Source text ->
---
= DiY networking =

DIY networking is an umbrella term for different types of grassroots networking, such as wireless community network, mesh network, ad-hoc network, stressing on the possibility that Wireless technology offers to create "offline" or "off-the-cloud" local area networks (LAN), which can operate outside the Internet. Do it yourself (DiY) networking is based on such Wireless LAN networks that are created organically through the interconnection of nodes owned and deployed by individuals or small organizations. Even when the Internet is easily accessible, such DiY networks form an alternative, autonomous option for communication and services, which (1) ensures that all connected devices are in de facto physical proximity, (2) offers opportunities and novel capabilities for creative combinations of virtual and physical contact, (3) enables free, anonymous and easy access, without the need for pre-installed applications or any credentials, and (4) can create feelings of ownership and independence, and lead to the appropriation of the hybrid space in the long-run.
---
Data rows ->
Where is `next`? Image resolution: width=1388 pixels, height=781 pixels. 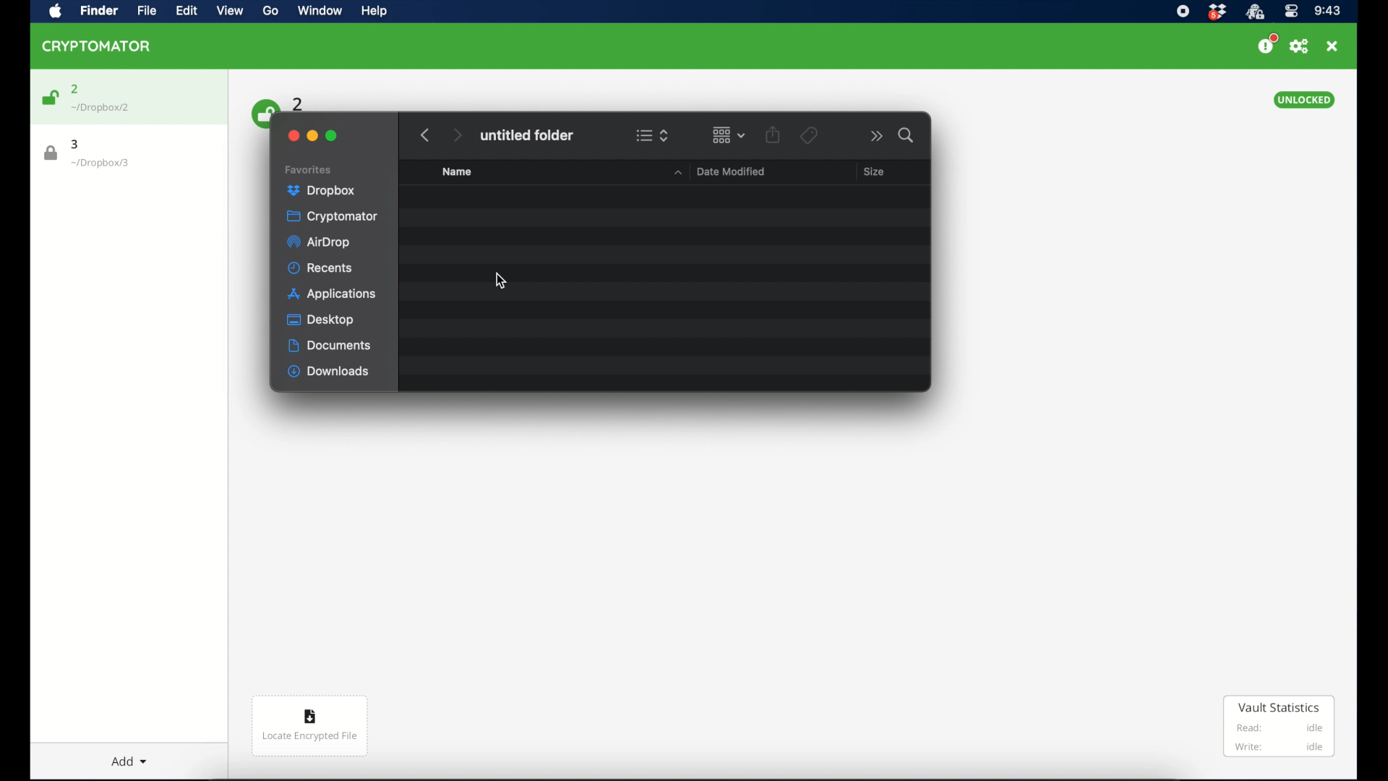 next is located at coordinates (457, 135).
---
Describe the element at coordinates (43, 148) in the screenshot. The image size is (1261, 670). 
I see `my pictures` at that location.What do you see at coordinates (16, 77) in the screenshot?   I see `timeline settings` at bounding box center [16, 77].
---
Task list ->
- A) Answer these questions from the passage on DIY networking, one answer per line, marked like the questions.
(i) What kind of local area networks does wireless technology make possible, according to the passage?
(ii) Who owns and deploys the nodes that DiY networks interconnect?
(iii) What does such a network ensure about all connected devices?
- B) List every type of grassroots networking that the passage on DIY networking names as covered by the term.
- C) Summarize the passage on DIY networking in two sentences.

Answers for this exercise ->
- A)
(i) "Offline" or "off-the-cloud" local area networks (LAN) that can operate outside the Internet.
(ii) Individuals or small organizations.
(iii) That they are in de facto physical proximity.

- B)
- Wireless community network
- Mesh network
- Ad-hoc network

- C) DIY networking is an umbrella term for grassroots networking, such as wireless community, mesh and ad-hoc networks, built on wireless LANs that grow from nodes owned by individuals or small organizations and can run outside the Internet. Even where the Internet is available, these networks offer an autonomous option that keeps devices physically close, combines virtual and physical contact, allows free and anonymous access without credentials, and can foster ownership and independence.